▶ **Study text**
Gold edged up on Thursday, helped by a softer dollar in holiday-thinned trading, but prices moved in a tight range as market participants awaited economic data for further direction.
Spot gold rose 0.2% to $1,818.40 per ounce as of 0225 GMT. US gold futures were up 0.1% at $1,827.70.
The dollar index was down 0.2%, making gold cheaper for holders of other currencies.
The US gross domestic product data for the third quarter and weekly US jobless claim numbers are due at 1330 GMT. Traders will also scan the personal consumption expenditure (PCE) data scheduled on Friday, for cues on inflation.
“Gold is holding a range as trading is fairly thin and investors are in wait-and-see mode.
The PCE data will be important; if inflation continues to come down, dollar will further weaken and gold will get a steadier tone,“ said Edward Meir, analyst with ED&F Man Capital Markets.
Bullion is traditionally known as an inflation hedge but rising interest rates dent the metal’s allure as it pays no interest.

▶ **Instructions**
A – Do the following statements agree with the gold report? Answer yes or no for each, quoting the words that decide it.
(i) Spot gold gained 0.2%.
(ii) The dollar index rose.
(iii) The PCE data is scheduled for Thursday.
B – Answer these questions from the gold report.
(i) At what price did US gold futures stand?
(ii) At what time is the US GDP data due?
(iii) Which firm does Edward Meir work for as an analyst?
C – Name every economic data release that the gold report says traders are awaiting.

▶ **Extracted records**
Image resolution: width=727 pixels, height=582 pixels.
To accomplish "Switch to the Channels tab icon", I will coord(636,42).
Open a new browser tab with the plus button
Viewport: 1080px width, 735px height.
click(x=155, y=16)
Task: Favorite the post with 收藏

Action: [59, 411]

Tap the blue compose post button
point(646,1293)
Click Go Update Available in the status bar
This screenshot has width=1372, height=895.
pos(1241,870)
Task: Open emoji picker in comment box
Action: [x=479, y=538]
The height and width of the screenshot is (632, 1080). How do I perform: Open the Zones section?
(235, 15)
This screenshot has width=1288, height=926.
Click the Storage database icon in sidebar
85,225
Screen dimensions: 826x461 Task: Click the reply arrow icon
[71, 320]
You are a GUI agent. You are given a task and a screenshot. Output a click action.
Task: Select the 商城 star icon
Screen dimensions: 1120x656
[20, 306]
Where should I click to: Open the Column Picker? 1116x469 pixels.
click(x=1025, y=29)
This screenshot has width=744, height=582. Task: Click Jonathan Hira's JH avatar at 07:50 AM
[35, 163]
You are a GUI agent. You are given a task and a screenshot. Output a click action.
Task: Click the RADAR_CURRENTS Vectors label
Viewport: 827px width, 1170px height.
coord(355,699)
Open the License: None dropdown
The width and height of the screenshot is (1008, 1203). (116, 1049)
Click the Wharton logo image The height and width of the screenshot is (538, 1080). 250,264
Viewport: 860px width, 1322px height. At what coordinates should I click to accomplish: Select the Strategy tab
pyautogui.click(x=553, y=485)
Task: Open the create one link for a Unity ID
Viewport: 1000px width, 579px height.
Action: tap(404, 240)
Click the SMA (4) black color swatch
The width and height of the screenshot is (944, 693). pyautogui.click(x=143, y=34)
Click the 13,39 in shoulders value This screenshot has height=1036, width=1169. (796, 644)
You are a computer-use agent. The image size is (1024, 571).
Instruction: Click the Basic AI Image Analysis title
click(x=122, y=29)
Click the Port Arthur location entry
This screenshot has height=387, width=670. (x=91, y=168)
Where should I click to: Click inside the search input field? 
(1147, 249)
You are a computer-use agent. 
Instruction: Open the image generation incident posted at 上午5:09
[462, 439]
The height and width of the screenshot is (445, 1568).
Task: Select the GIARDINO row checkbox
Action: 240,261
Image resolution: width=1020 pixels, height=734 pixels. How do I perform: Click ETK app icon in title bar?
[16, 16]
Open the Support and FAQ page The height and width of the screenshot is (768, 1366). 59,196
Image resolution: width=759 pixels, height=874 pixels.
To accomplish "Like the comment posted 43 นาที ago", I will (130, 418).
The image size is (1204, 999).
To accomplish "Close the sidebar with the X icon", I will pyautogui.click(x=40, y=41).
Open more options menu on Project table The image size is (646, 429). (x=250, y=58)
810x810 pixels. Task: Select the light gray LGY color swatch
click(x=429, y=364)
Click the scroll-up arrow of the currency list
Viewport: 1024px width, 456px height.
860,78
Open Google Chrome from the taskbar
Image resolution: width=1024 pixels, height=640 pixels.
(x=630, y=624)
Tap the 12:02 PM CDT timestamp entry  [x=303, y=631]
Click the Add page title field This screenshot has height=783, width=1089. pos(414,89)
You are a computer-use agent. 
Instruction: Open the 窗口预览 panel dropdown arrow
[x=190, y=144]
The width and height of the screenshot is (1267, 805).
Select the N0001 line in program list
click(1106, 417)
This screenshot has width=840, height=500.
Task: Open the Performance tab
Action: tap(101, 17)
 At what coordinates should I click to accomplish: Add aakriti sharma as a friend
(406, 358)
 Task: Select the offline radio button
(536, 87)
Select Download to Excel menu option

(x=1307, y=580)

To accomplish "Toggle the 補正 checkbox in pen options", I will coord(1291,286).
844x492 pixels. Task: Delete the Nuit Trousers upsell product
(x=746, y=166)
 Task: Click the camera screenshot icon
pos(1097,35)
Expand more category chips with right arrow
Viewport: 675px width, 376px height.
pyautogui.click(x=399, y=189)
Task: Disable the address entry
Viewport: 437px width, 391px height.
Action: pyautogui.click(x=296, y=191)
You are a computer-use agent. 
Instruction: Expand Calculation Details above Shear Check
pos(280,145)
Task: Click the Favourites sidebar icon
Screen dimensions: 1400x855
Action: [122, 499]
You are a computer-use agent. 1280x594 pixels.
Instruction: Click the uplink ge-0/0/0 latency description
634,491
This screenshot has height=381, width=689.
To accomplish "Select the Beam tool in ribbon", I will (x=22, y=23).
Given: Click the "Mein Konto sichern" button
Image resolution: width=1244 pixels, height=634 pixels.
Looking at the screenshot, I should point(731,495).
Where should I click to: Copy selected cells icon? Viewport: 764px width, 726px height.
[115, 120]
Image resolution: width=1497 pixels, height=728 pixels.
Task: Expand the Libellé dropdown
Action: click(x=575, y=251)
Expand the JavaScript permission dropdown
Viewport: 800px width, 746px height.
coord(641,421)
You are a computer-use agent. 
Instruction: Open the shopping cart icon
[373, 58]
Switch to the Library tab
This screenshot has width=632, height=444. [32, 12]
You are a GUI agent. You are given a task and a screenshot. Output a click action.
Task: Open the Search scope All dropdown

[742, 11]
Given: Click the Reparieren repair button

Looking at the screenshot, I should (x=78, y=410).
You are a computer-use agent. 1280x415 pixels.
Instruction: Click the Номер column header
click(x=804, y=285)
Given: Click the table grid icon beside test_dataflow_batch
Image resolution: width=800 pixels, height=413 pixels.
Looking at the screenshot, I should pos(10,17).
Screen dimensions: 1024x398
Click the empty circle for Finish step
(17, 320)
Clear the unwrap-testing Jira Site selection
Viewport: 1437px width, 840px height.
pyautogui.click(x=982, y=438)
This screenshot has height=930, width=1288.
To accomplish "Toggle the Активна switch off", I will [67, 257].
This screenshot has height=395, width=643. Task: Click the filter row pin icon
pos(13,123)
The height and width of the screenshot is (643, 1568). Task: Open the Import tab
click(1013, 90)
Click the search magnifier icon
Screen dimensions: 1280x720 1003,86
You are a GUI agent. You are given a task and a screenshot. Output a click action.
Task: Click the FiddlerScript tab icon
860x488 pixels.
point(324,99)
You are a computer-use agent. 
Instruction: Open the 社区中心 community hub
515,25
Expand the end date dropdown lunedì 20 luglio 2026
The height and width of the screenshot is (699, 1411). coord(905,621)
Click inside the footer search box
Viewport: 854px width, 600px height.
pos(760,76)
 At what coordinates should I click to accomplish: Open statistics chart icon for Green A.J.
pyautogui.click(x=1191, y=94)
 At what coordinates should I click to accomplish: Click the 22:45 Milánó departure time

▶ **Exercise answers**
A –
(i) Yes: "Spot gold rose 0.2% to $1,818.40 per ounce as of 0225 GMT."
(ii) No: "The dollar index was down 0.2%"
(iii) No: "the personal consumption expenditure (PCE) data scheduled on Friday"

B –
(i) $1,827.70
(ii) 1330 GMT
(iii) ED&F Man Capital Markets

C – US gross domestic product data for the third quarter; weekly US jobless claim numbers; personal consumption expenditure (PCE) data